Generell melden sehr viel mehr Männer als Frauen Privatinsolvenz an, das Verhältnis liegt in Hamburg im Schnitt ungefähr bei 60 zu 40. Doch es gibt eine bemerkenswerte Ausnahme: In der niedrigsten Altersgruppe von 18 bis 25 Jahren liegt der Anteil der Frauen bei mehr als 60 Prozent. Dieses Phänomen zeigte sich nach Angaben von Ollrogge auch schon in den zurückliegenden Jahren.

"Ein möglicher Grund dafür ist, dass Frauen schneller ihre Probleme anpacken und in eine Schuldnerberatungsstelle gehen, anstatt erst einmal jahrelang den Kopf in den Sand zu stecken", sagt Michael Knobloch, Experte beim Institut für Finanzdienstleistungen (iff) in Hamburg. Nach seinen Angaben ist in der Gruppe der 18- bis 25-Jährigen zu 25 Prozent unangemessenes Konsumverhalten der Grund für eine Überschuldung.

Über alle Altersgruppen gesehen habe dieser Faktor jedoch nur einen Anteil von elf Prozent. An der Spitze der Ursachen von Verbraucherpleiten rangiert mit rund 30 Prozent die Arbeitslosigkeit, als weitere wichtige Ursachen werden Scheidungen beziehungsweise Trennungen (13 Prozent) genannt, gescheiterte Selbstständigkeit (elf Prozent) sowie Krankheit (acht Prozent).

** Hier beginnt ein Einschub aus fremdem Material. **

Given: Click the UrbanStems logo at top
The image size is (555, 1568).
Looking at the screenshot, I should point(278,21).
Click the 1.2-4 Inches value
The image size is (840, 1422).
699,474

Innerhalb Hamburgs zeigen sich im Hinblick auf die Häufigkeit von Insolvenzanmeldungen auffallende Unterschiede zwischen den Bezirken: Negativ sticht der Bezirk Mitte heraus, in dem es zu 150 Privatinsolvenzen je 100 000 Einwohnern kommt, an zweiter Stelle folgt Harburg (128) und an dritter Stelle Bergedorf (115). Besonders selten tritt dieser Fall demnach im Bezirk Eimsbüttel (49) ein.

Insgesamt liegt Hamburg mit 104 Insolvenzen je 100 000 Bürger über dem Bundesschnitt (85), aber noch weit hinter dem Spitzenreiter Bremen (167). Am unteren Ende der Skala finden sich südlichere Bundesländer: Bayern mit 63 Verbraucherpleiten auf 100 000 Einwohner sowie Baden-Württemberg und Thüringen (jeweils 68).

Angesichts der Bedeutung konjunkturell bedingter Insolvenzursachen dürfte sich nach Einschätzung der Experten im Laufe des kommenden Jahres eine Entspannung ergeben. "Die Zahl der Privatinsolvenzen folgt den Schwankungen der Arbeitslosenquote üblicherweise mit einer Verzögerung von einem bis zwei Jahren", erläutert Knobloch. Auch bei Bürgel hält man eine Trendwende für durchaus wahrscheinlich.